Today, I am pleased to announce Cisco’s acquisition of Collaborate.com to help capture this market transition in mobility and cloud. Collaborate’s skilled team of cloud and mobile software developers has created a mobile collaboration application that provides unified document sharing, task management and team communication capabilities, enabling today’s mobile workforce to collaborate with team members on projects. Workers can instantly create virtual collaboration rooms where they can chat and share documents, notes, photos and videos.
Collaborate’s platform integrates with email and third party cloud services to make collaborating efficiently with others while on-the-go that much easier. Collaborate’s flexibility also enables teams to integrate collaboration and communication into their enterprise workstreams, as the application helps keep teams aligned and accelerates decision-making.

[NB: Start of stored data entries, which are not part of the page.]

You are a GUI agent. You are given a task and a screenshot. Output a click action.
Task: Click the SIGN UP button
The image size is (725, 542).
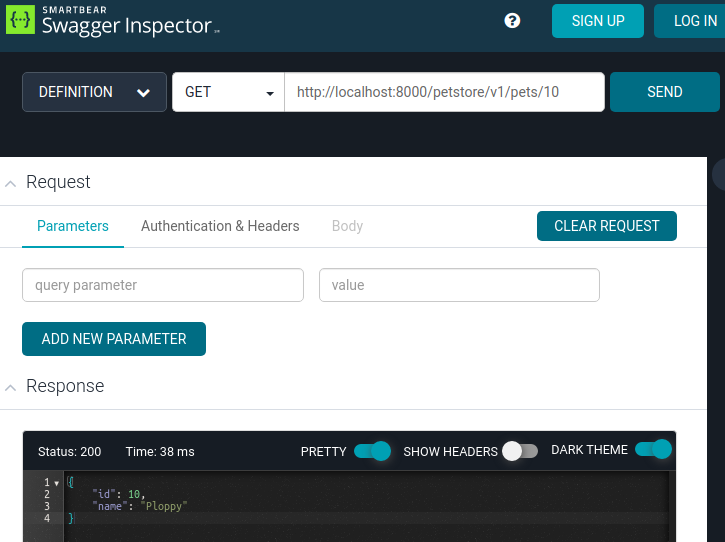(598, 21)
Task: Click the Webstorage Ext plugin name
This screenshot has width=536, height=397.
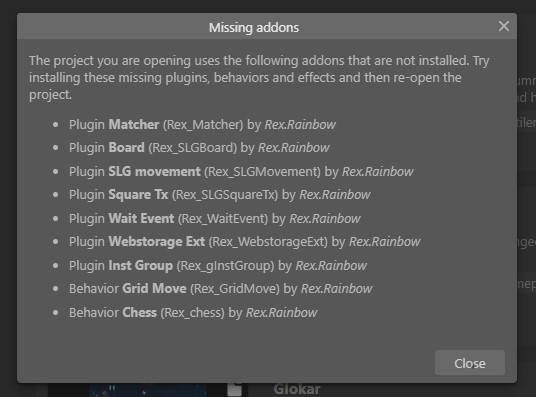Action: pyautogui.click(x=157, y=241)
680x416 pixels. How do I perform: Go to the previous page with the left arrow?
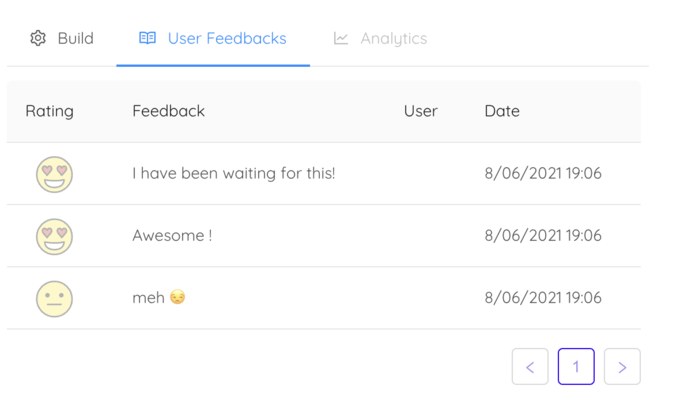pyautogui.click(x=530, y=367)
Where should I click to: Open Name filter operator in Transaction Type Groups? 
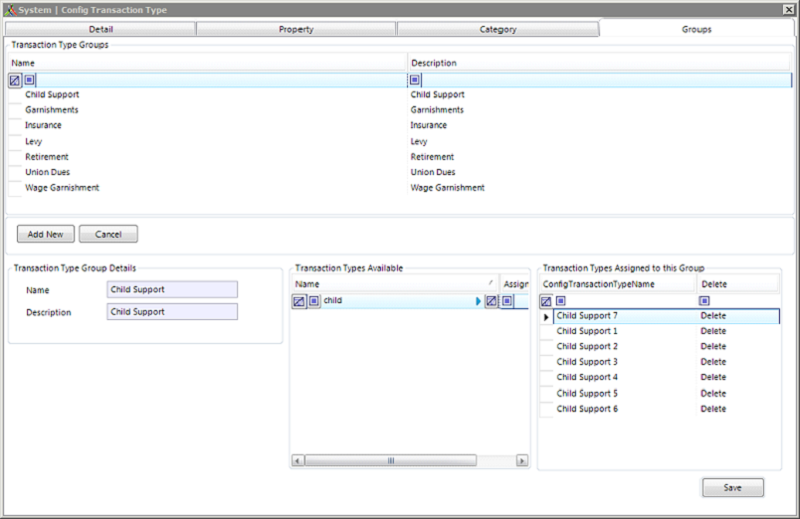(30, 79)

Cisco’s acquisition of Collaborate supports our goal of driving market leadership in Collaboration. Together, Cisco and Collaborate plan to provide a comprehensive solution that enables the mobile workforce to work smarter and more efficiently from virtually anywhere. Collaborate’s cutting-edge technology and strong engineers as part of Cisco’s Collaboration Technology Group will help accelerate Cisco’s innovation in Collaboration.
With deep experience building innovative mobile-centric collaboration experiences, we are excited about the new opportunities the addition of Collaborate and its talented group of individuals will provide to Cisco. The Collaborate team will enhance our ability to deliver industry-leading solutions and unique value to our customers.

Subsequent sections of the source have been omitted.